Ben kaçınmamızın en büyük sebebini öteden beri psikolojik sıkıntı deyince giydirdiğimiz ‘deli gömleği’ figürüne bağlıyorum. Gözünüzde canlandı mı? Zorla bir yere kapatılan, kolları bağlı, beyaz elbiseli bir insan. Toplum olarak en kötüsüne odaklı yaşadığımızdan, böyle söyleyince hepimizin gözünde aynı görüntünün canlanacağına eminim. Âmâ durun belki de o kadar klinik vaka değilizdir.

İkinci olarak psikoloğa gitmenin bir şey değiştirmeyeceğini düşünmek. Ruh halimizde; çevremize göre sıkıntının en zorunu, en farklısını yaşadığımızı düşündüğümüzden karşımızdaki insanın bizi asla anlamayacağını, hatta bütün mesleki vakıflığına rağmen bize çözüm bile olamayacağını düşünüyoruz. Bir diğer sebep ise toplum baskısı ya da kaçınması da diyebiliriz.

Millet olarak en çok kanayan yaramızdan biridir ‘el âlem ne der ?’  korkusu. Kendimize deli dedirtmemek için bütün hızımızla tedaviden kaçıyoruz. Oysa kanser nasıl tedavi edilmeden iyileşmiyorsa psikolojimiz de tedavi edilmeden iyileşmiyor. Hatta tedavi edilmedikçe türlü hastalıkları da peşine takarak bize dönüyor.

Danışmana başvurmak bir yana kendimizi de dinlemiyoruz aslında. En çok kendimize sormuyoruz nasıl olduğumuzu. Bize ne iyi gelir, ne keyiflendirir? Sözüm meclisten dışarı pek çoğumuz iyi değiliz. Artan intiharları, suç oranını geçtim sokakta gördüğümüz komşumuzu, mahallenin esnafını selamlamıyor, gülümsemiyoruz artık. Ahlaki olarak pek çok değerimizin üzerine bir bardak su içtik. İnsanın en temel ihtiyaçlarından biri olan güven duygusunu da kaybettik. Bu kadar kayıptan sonra artık sormalıyız kendimize  ‘’Ben iyi miyim ?”.

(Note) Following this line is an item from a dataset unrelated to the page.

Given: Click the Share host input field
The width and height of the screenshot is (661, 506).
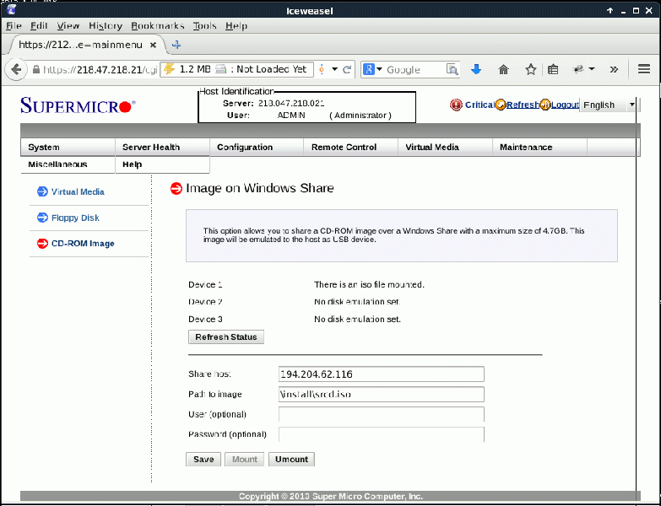Looking at the screenshot, I should click(381, 374).
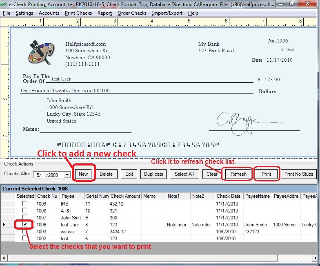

Biliyorum ki sadece yaşamı idame ettirmeye kurulu sistemimizde iyi olmak lüks gibi geliyor.
Artan mesai saatleri, maddi imkânsızlıklar, gelecek ve hatta bugün kaygısı kendimize nasıl olduğumuzu sorma fırsatı tanımıyor. O halde soruyorum: Nasılsın? Sana şimdi ne iyi gelir?